You may argue no one knows why. That is bunk. As image how much this area alone losing the revenue would cost the pharmaceutical industry? Your employer. As I explain in my book and website they have known why respiratory tract infections(the flu) skyrocket in the winter since at least the 1800”s. It is easy to “not know” when as she you like to throw out the phrase people are making billions of dollars of ill people.

In fact depending on the strains of influenzas circulating each year it can kill millions(1918 Spanish flu). In my experience I found something I did not expect in treating close to 5,000 patients for almost 6 years with as much magnesium as they could tolerate and 30,000 IU of vitamin D3. This was 2010-2016 and the tail end of the swine flu.

What I found is not one of those patients developed a respiratory tract infection (the “flu”) during this time period. This was before Covid. In fact two of the people I recommended this dosing to felt that this combination saved their lives. Both had swine flu. One was my mom. No not a controlled double blind controlled study.

All I can say is not what I expected and something in medicine almost never happens. That is a treatment that is 100% effective. I have had second thoughts about even writing this a most will find it unbelievable. However that was my experience. So extremely surprising to me. To my knowledge people with BPLs of vitamin D3 of 12.5 ng/ml do not fare well against the “flu” and especially Covid.

The next sentence is a dozy. Titled vitamin D deficiency is not as prevalent as many believe. Let us see Andrea Love, who has never treated a patient much less with vitamin D3. Who gives me the impression she does not take vitamin D3. So she has no personal experience with vitamin D3. Yet she now knows more about what appropriate medical practice is than most if not all doctors. She is the only one smart enough to see through the charade and is here to enlighten us.

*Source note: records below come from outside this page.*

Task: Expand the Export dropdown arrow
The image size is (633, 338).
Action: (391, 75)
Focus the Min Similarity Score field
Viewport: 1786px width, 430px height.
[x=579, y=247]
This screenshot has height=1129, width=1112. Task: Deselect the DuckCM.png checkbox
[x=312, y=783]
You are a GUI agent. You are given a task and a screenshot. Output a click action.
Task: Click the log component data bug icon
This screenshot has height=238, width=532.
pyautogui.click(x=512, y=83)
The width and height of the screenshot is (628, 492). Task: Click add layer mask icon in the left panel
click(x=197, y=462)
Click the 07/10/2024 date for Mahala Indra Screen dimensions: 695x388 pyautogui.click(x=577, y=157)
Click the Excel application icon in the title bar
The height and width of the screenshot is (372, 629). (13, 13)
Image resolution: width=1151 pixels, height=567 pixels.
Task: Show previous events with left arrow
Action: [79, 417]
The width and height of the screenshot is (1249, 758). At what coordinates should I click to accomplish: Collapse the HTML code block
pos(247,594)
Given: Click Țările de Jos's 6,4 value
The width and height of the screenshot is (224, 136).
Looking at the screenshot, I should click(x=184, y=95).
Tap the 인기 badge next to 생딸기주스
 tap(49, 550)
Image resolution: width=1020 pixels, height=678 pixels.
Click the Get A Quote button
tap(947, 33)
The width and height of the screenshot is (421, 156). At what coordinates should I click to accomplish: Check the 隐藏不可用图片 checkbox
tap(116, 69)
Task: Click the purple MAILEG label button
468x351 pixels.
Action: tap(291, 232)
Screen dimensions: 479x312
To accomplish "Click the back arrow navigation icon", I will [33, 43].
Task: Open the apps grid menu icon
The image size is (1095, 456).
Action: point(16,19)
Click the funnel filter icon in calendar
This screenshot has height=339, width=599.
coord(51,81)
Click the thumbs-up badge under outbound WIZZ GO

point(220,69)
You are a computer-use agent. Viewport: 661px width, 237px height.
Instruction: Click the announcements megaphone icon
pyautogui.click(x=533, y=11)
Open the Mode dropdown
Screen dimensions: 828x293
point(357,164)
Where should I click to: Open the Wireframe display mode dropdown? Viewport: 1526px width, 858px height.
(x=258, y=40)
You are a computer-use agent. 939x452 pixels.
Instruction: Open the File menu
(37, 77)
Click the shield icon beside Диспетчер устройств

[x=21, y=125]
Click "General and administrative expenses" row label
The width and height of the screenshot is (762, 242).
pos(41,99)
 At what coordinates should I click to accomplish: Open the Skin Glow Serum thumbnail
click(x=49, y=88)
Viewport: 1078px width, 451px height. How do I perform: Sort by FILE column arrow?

Next she wrote that the book/study-Dietary Reference Intakes for Calcium and Vitamin D (2011) you use as your proof as to what constitutes vitamin D3 deficiency. Well it was published in 2011 which is 13 years ago. Not exactly up to date information! I admit I did not read it all. However based on your comments and what I read your focus is only on the calcium metabolism aspect of vitamin D3 not the intracellular physiological effects.

Minimal mention of the intracellular functions, the physiological effects of these substances, active forms of vitamin D3. The functions that are again key for vitamin D3’s effects on immune function, sleep, and metabolism for instance. You are aware of how important are the intracellular physiological functions of vitamin D3?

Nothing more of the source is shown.